Multirisques : Feu vert pour la réforme de l'assurance agricole
La réforme de l'assurance agricole prend corps avec la présentation d'un projet de loi en conseil des ministres ce mercredi 1er décembre.
Longtemps en jachère, la réforme de l'assurance agricole sort de terre. « Les assureurs appellent à une réforme depuis plusieurs années, pointe Franck Le Vallois, directeur général de la FFA. Le monde agricole est mal protégé avec un taux de non assurance qui frôle les 70% des surfaces exploitées ». L'épisode de gel tardif du printemps dernier fut un électrochoc pour les pouvoirs publics.

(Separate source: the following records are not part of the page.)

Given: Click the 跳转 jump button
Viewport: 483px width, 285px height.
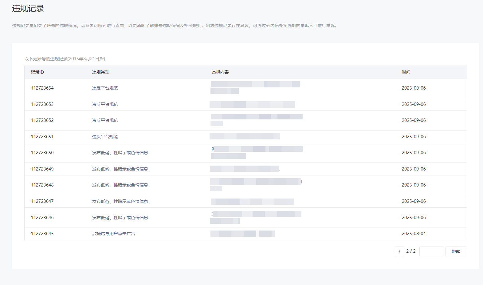Looking at the screenshot, I should (x=456, y=251).
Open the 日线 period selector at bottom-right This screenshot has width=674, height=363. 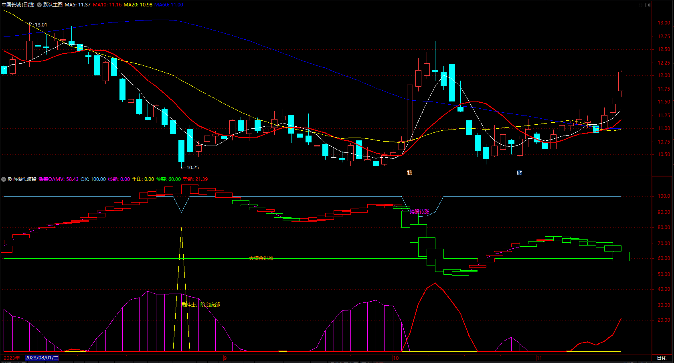pyautogui.click(x=662, y=358)
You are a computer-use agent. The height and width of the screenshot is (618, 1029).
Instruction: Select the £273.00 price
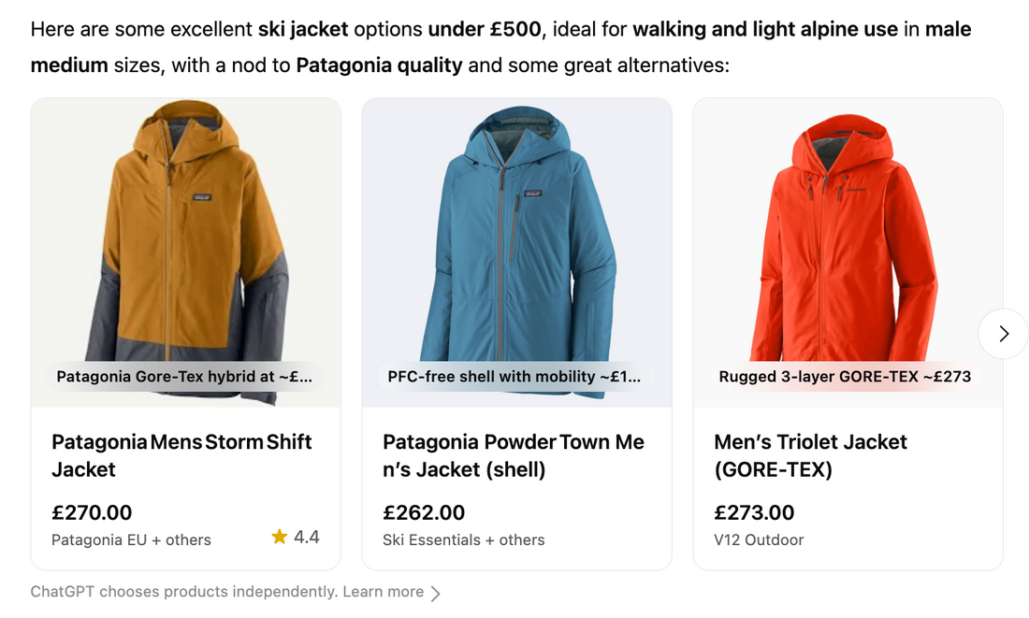(754, 512)

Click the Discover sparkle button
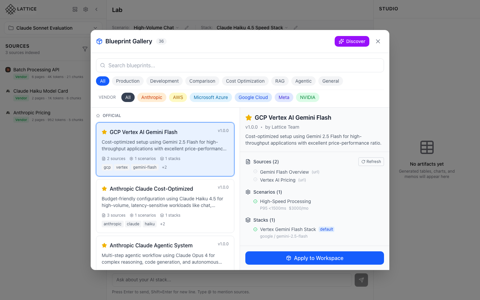pos(352,41)
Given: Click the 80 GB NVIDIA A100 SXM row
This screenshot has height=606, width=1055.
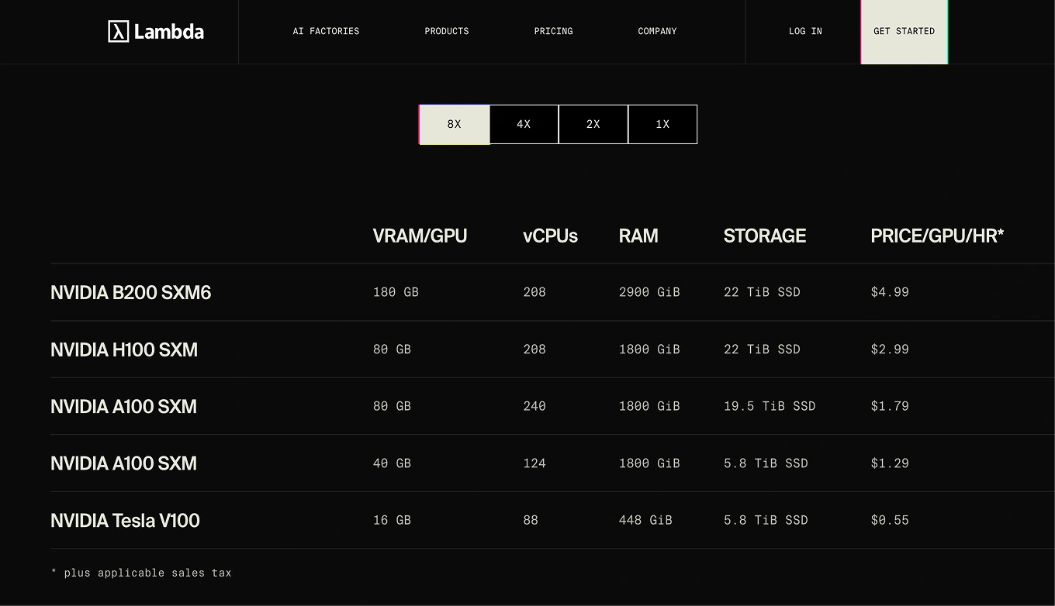Looking at the screenshot, I should point(123,406).
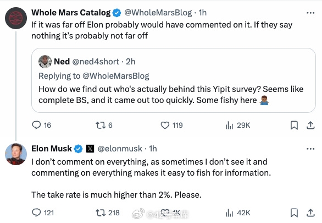Click the Elon Musk display name
Screen dimensions: 322x223
click(52, 149)
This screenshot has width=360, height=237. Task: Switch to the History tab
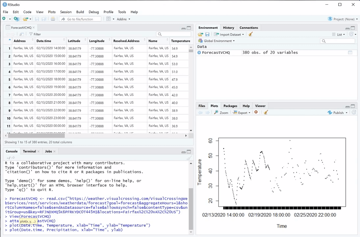click(x=228, y=28)
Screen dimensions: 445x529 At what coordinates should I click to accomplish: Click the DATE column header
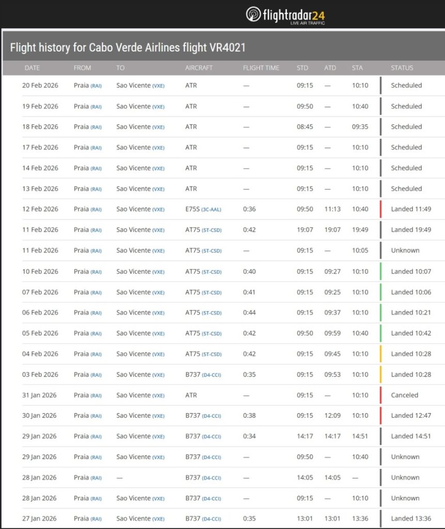(32, 68)
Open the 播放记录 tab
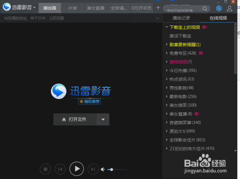 pos(181,18)
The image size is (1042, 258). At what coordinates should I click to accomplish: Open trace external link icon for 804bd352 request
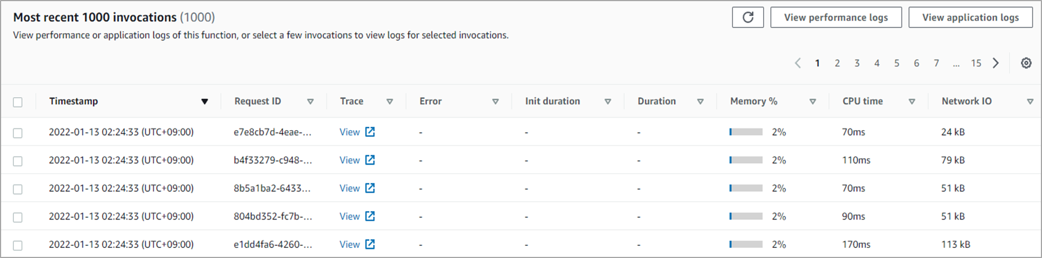(x=370, y=216)
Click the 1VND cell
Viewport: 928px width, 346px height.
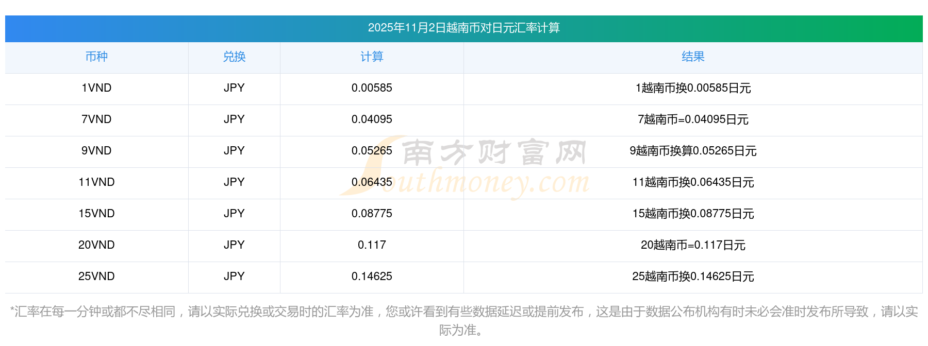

Le 28 mai, à l'occasion du Varenne agricole de l'eau et de l'adaptation au changement climatique, Julien Denormandie, ministre de l'Agriculture et de l'Alimentation, confiait la rédaction d'un rapport au député Frédéric Descrozailles. « Les travaux du député posent des bases extrêmement intéressantes sur la refonte du système », estime Thierry Martel, président de l'AAM et directeur général de Groupama. L'élu LREM remettait ainsi ses conclusions le 26 juillet dernier. Un peu plus d'un mois plus tard, Emmanuel Macron jetait les bases d'une réforme devant un rassemblement de jeunes agriculteurs : « Nous voulons créer un système (...) pour avoir la réponse la plus rapide possible quand on est touché par une calamité agricole ». L'écriture d'un projet de loi était lancée.
Ce dernier est présenté ce mercredi 1er décembre en conseil des ministres. « Le constat est simple. Nous n'aurons pas de souveraineté économique sans souveraineté alimentaire. Et pas de souveraineté alimentaire sans une agriculture résiliente, explique-t-on dans les couloirs du ministère de l'Economie, des Finances et de la Relance. Or le système actuel est peu efficace et injuste, et conduit à un taux de couverture contre les risques climatiques inférieur à 18% ».
Un système à trois étages
Le texte, porté conjointement par les ministères de l'Economie et de l'Agriculture, s'inspire très largement du modèle espagnol mis en place dans les années 1970. Il s'appuie sur un système à trois étages. La première brique s'apparente à une franchise. Les agriculteurs prendraient une partie du risque sous forme d'auto-assurance. « L'hypothèse est de fixer ce seuil à 20% », croit savoir une source au fait du dossier. Le deuxième étage fait appel au secteur privé de l'assurance, à travers la diffusion d'une multirisques climatique subventionnée par l'Etat.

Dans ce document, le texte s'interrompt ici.